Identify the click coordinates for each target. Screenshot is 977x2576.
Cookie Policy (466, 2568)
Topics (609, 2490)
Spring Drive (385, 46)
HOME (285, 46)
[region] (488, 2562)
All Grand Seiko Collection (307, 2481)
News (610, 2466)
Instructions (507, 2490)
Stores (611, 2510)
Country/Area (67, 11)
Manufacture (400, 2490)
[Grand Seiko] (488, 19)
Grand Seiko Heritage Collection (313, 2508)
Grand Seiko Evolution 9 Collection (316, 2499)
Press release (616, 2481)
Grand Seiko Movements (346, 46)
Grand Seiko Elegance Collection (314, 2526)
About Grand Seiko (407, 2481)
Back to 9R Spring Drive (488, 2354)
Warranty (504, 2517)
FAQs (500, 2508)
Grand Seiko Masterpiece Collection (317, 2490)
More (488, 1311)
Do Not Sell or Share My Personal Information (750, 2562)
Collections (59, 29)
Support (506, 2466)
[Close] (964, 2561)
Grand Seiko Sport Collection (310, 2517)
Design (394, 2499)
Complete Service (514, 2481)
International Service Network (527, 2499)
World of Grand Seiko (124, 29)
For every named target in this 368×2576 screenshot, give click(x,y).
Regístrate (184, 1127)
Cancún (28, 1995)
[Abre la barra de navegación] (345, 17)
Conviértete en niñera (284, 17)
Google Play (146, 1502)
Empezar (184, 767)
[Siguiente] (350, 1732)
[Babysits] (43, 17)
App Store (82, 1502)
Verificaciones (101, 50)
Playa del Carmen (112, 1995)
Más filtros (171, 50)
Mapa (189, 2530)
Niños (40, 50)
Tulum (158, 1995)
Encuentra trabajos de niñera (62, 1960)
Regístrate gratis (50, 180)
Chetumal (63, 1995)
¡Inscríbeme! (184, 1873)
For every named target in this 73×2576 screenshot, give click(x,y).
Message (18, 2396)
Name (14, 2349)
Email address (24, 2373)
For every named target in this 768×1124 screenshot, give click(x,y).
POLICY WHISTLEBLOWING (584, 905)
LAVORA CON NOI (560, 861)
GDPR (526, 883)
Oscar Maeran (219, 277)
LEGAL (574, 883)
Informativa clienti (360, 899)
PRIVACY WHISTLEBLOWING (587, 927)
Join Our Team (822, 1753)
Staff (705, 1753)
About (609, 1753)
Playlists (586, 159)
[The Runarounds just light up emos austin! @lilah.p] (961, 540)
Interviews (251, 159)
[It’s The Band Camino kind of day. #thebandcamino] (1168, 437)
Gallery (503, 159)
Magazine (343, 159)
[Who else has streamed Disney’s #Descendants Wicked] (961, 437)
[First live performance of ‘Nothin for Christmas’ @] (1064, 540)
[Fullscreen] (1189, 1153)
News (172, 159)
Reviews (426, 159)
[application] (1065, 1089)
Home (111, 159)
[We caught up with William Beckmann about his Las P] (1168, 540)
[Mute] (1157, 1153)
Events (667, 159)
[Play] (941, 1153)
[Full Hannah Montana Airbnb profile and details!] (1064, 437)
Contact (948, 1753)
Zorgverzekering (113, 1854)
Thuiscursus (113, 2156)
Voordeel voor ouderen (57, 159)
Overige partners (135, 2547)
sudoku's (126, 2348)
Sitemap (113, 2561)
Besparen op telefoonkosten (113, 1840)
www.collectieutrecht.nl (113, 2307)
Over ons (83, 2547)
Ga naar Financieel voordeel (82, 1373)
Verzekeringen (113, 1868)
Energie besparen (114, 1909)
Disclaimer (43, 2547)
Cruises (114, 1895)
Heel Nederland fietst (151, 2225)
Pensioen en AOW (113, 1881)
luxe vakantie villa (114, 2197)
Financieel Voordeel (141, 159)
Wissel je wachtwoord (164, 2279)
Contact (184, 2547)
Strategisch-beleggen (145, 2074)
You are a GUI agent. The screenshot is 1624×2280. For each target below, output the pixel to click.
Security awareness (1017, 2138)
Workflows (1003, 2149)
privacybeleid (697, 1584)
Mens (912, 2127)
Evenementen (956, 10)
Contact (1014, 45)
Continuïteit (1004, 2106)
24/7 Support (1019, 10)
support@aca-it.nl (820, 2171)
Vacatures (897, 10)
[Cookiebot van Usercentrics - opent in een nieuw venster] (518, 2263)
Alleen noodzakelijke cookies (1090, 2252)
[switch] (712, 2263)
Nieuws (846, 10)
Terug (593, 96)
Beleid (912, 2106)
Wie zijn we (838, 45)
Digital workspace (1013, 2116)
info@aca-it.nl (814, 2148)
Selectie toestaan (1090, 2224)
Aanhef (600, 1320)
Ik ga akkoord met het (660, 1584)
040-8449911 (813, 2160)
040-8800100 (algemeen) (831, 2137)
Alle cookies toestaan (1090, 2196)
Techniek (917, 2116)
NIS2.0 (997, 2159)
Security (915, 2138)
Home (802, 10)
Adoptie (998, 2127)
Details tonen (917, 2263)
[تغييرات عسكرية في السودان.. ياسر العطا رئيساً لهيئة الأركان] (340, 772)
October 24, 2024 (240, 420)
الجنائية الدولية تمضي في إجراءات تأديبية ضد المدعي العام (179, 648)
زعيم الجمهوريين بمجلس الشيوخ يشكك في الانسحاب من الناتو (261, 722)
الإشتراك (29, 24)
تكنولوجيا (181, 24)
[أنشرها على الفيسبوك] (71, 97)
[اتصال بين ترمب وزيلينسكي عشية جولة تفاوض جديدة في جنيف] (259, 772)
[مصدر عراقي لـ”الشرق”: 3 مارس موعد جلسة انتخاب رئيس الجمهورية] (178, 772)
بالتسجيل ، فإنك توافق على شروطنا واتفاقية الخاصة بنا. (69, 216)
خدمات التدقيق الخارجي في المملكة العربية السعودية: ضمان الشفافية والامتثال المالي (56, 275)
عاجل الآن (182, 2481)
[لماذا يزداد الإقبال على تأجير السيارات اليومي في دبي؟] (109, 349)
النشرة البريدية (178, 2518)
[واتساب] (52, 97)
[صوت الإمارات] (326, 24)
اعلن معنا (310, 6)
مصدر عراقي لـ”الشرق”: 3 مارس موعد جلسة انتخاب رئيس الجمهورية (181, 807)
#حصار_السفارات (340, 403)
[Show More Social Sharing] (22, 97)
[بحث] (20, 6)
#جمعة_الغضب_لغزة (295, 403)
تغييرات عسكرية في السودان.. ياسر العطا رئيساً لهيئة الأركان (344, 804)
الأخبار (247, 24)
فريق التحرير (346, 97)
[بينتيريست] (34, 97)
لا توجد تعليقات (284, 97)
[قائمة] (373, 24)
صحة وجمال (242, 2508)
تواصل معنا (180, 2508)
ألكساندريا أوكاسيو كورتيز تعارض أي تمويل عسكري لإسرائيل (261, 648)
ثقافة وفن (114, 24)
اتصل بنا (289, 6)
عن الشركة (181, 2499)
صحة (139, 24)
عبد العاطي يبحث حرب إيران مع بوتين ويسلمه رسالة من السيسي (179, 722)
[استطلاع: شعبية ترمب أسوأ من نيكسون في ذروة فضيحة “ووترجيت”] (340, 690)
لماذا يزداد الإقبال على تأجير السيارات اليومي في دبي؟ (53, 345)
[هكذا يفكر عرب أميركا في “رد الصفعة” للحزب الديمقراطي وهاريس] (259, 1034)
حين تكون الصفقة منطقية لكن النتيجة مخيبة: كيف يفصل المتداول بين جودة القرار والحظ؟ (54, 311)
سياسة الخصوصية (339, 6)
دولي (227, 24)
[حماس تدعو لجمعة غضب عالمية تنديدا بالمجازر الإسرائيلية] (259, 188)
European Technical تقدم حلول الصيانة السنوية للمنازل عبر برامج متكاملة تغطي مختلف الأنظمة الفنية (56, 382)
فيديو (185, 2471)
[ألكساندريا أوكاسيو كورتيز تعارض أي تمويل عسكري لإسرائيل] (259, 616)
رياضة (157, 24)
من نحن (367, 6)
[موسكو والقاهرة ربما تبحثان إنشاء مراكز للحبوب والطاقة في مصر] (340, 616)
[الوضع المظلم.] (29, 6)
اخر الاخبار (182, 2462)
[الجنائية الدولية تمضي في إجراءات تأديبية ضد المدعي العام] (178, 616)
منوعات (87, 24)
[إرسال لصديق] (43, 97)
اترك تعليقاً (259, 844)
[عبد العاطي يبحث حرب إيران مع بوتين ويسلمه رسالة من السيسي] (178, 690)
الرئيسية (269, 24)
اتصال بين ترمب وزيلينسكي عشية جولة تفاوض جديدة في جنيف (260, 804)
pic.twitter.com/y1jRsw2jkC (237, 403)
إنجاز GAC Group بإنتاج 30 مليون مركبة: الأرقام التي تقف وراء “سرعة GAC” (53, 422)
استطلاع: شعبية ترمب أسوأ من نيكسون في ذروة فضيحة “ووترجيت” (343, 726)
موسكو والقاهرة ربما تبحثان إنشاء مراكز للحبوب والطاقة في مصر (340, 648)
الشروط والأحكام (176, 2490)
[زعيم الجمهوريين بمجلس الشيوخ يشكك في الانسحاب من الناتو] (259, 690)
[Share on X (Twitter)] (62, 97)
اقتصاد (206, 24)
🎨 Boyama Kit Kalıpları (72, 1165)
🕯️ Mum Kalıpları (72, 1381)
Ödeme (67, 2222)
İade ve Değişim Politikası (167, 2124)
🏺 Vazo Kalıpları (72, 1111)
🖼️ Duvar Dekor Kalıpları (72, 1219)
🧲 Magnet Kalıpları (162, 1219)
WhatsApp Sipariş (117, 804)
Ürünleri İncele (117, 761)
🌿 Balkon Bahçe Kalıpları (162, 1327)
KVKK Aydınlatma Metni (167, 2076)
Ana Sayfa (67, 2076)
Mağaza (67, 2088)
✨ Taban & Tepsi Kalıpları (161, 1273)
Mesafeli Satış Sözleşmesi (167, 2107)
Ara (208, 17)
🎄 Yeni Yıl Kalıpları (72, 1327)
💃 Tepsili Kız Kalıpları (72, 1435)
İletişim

· · ·

Action item:
From the material above, set down exactly the lines starting at the one with "Selectie toestaan (1090, 2224)" and ending at the one with "#جمعة_الغضب_لغزة (295, 403)", end lines included.

Result for this task:
Selectie toestaan (1090, 2224)
Aanhef (600, 1320)
Ik ga akkoord met het (660, 1584)
040-8449911 (813, 2160)
040-8800100 (algemeen) (831, 2137)
Alle cookies toestaan (1090, 2196)
Techniek (917, 2116)
NIS2.0 (997, 2159)
Security (915, 2138)
Home (802, 10)
Adoptie (998, 2127)
Details tonen (917, 2263)
[تغييرات عسكرية في السودان.. ياسر العطا رئيساً لهيئة الأركان] (340, 772)
October 24, 2024 (240, 420)
الجنائية الدولية تمضي في إجراءات تأديبية ضد المدعي العام (179, 648)
زعيم الجمهوريين بمجلس الشيوخ يشكك في الانسحاب من الناتو (261, 722)
الإشتراك (29, 24)
تكنولوجيا (181, 24)
[أنشرها على الفيسبوك] (71, 97)
[اتصال بين ترمب وزيلينسكي عشية جولة تفاوض جديدة في جنيف] (259, 772)
[مصدر عراقي لـ”الشرق”: 3 مارس موعد جلسة انتخاب رئيس الجمهورية] (178, 772)
بالتسجيل ، فإنك توافق على شروطنا واتفاقية الخاصة بنا. (69, 216)
خدمات التدقيق الخارجي في المملكة العربية السعودية: ضمان الشفافية والامتثال المالي (56, 275)
عاجل الآن (182, 2481)
[لماذا يزداد الإقبال على تأجير السيارات اليومي في دبي؟] (109, 349)
النشرة البريدية (178, 2518)
[واتساب] (52, 97)
[صوت الإمارات] (326, 24)
اعلن معنا (310, 6)
مصدر عراقي لـ”الشرق”: 3 مارس موعد جلسة انتخاب رئيس الجمهورية (181, 807)
#حصار_السفارات (340, 403)
[Show More Social Sharing] (22, 97)
[بحث] (20, 6)
#جمعة_الغضب_لغزة (295, 403)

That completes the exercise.